19 November 2019
La FASI trova casa a Milano
A Roma un centro di preparazione atletico entro quattro anni
Gli oltre 40 mila iscritti FASI 2019 hanno finalmente una casa.
Questa è stata la definizione che Davide Battistella, presidente FASI e Giovanni Malagò, presidente CONI, hanno più volte usato per riferirsi alla nuova sede amministrativa della Federazione Arrampicata Sportiva Italiana inaugurata oggi 19 Novembre a Milano in via Piranesi 46, presso il palazzo CONI.
Presenti a questo momento storico tantissimi rappresentati di società sportive, di aziende di settore, stampa e atleti della nazionale di climbing e para-climbing.
Avere una sede per la segreteria e del personale che possa interagire in maniera continuati con società tecnici atleti e tesserati, è solo il primo dei passi che Battistella, insieme al nuovo consiglio federale, aveva in programma di realizzare. La trasformazione a Federazione vera e propria e un supporto strutturato ed efficace verso le Olimpiadi sono i prossimi a venire.
Indubbio il merito riconosciuto più volte al presidente CONI Giovanni Malagò di aver accolto e sostenuto queste richieste ma anche agli atleti, in primis Fossali, che con la sua qualifica ha portato realmente le Olimpiadi nell’arrampicata italiana, dando a tutti un impulso maggiore verso questa trasformazione.
Presente tra i relatori anche l’assessore allo sport di Milano Roberta Guaineri che ha salutato l’arrivo della federazione a Milano, città sempre più coinvolta da questa disciplina che si sposa perfettamente con l’obiettivo educativo che si vuole offrire ai giovani: come imparare ad affrontare le difficoltà attraverso lo sport. Ecco che presto ci saranno quindi due pareti comunali al Lido e al Saini pensate per offrire soprattutto a giovani e principianti la possibilità di conoscere questo sport.
Sport che è divenuto sport Olimpico grazie al lavoro incessante della IFSC ed in primis del suo presidente Marco Scolaris anche lui presente in questa occasione. “... nel 2007 probabilmente nessuno pensava si sarebbe arrivati alle Olimpiadi in tempi così brevi, ma noi siamo climbers, non ci arrendiamo e approfittando della corrente all’interno del CIO che vuole ringiovanire i giochi con alcune discipline, questo sogno si è concretizzato” dice Scolaris, “e adesso dobbiamo sfruttare questa occasione per promuovere i nostri valori: rispetto reciproco e l’amore per la natura, nel mondo dello sport”.
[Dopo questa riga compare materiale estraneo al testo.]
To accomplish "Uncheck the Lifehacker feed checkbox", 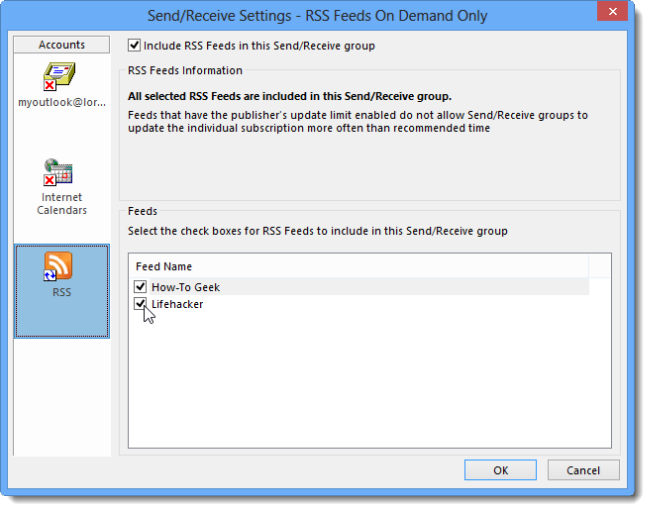I will click(140, 304).
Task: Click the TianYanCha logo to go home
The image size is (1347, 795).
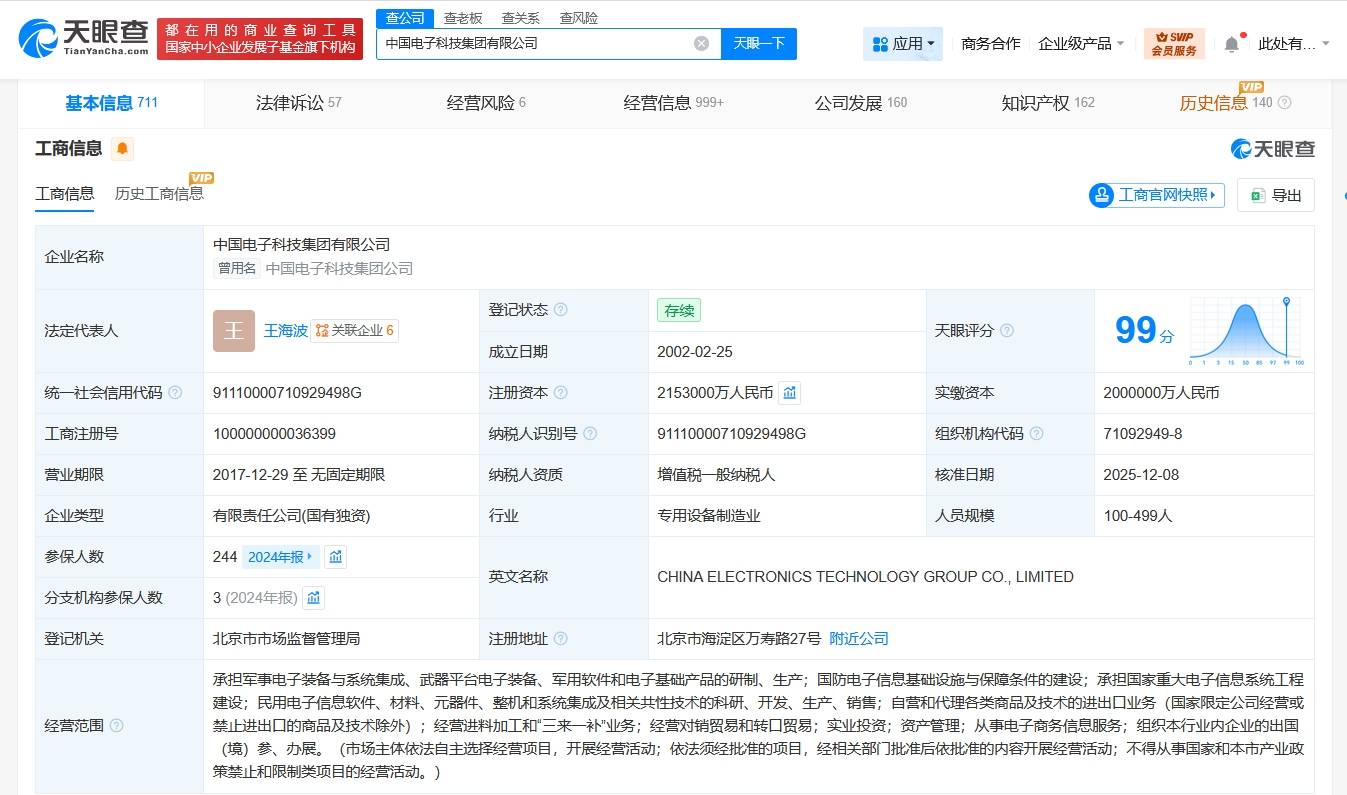Action: click(84, 39)
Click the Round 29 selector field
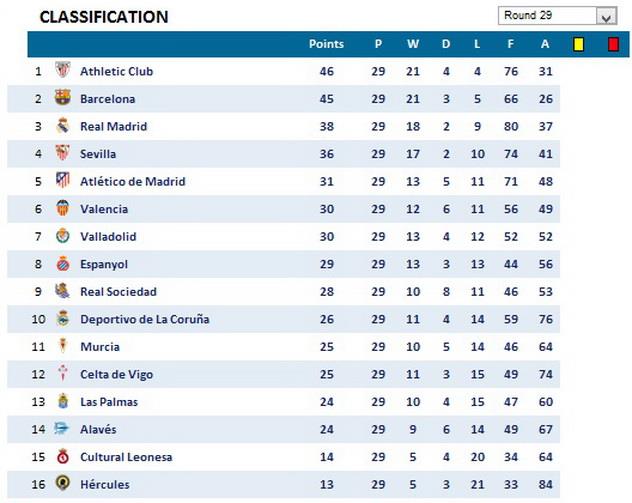The image size is (632, 503). point(546,16)
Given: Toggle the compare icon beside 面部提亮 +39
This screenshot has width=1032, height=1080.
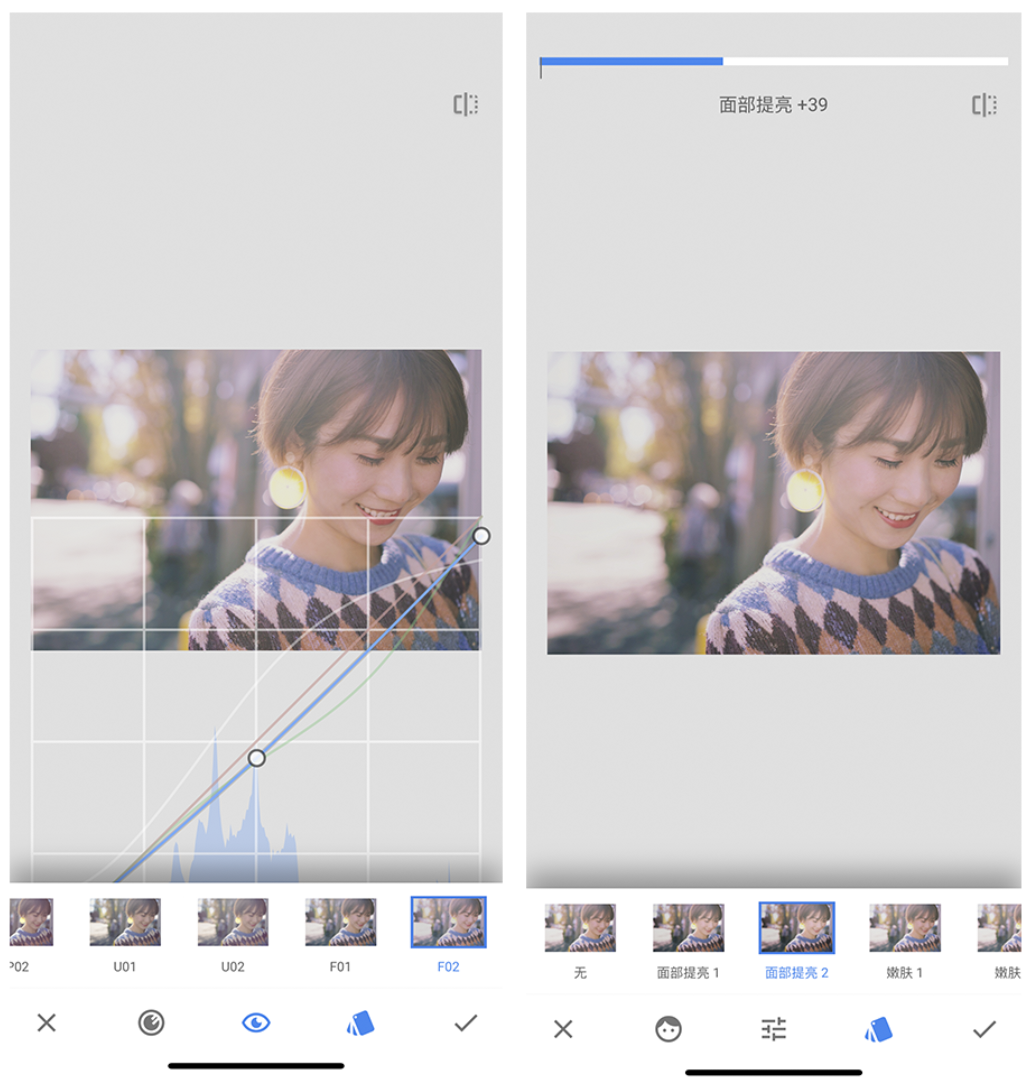Looking at the screenshot, I should tap(984, 105).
Di congiunzione sportiva favorevole, ha parlato anche Giovanni Malagò, che però ha voluto riconoscere l’impegno, la dedizione e la grande passione che presidente internazionale e nazionale di questo sport gli hanno trasmesso, tant’è che lui stesso si è appassionato e si è trovato a seguire più volte le classifiche durante questo processo di selezione alle Olimpiadi. “Non si può crescere una famiglia senza una casa ed è per questo che siamo qui oggi, ma non si possono crescere atleti senza uno spazio fisico per allenarli, quindi abbiamo avviato un progetto a Roma all’Aquacetosa che entro il prossimo quadriennio offrirà una parete sportiva di alto livello con possibilità di svolgere ritiri con permanenza in una location a stretto contatto con medici dello sport e servizi specializzati.” aggiunge poi il presidente CONI.
Tra i tanti ringraziamenti agli ospiti intervenuti uno speciale è andato al visionario Andrea Mellano, organizzatore di Sport Roccia a Bardonecchia nel lontano ‘ 85 e fondatore di quello che oggi è diventata la FASI.
Un riconoscimento speciale è andato anche ai campioni del mondo Ludovico Fossali e Laura Rogora, premiati per aver dato il massimo lustro alla nostra nazionale nel corso dei mondiali assoluti e giovanili di quest’anno.
Visita agli uffici e un brindisi finale hanno concluso questo momento emozionate.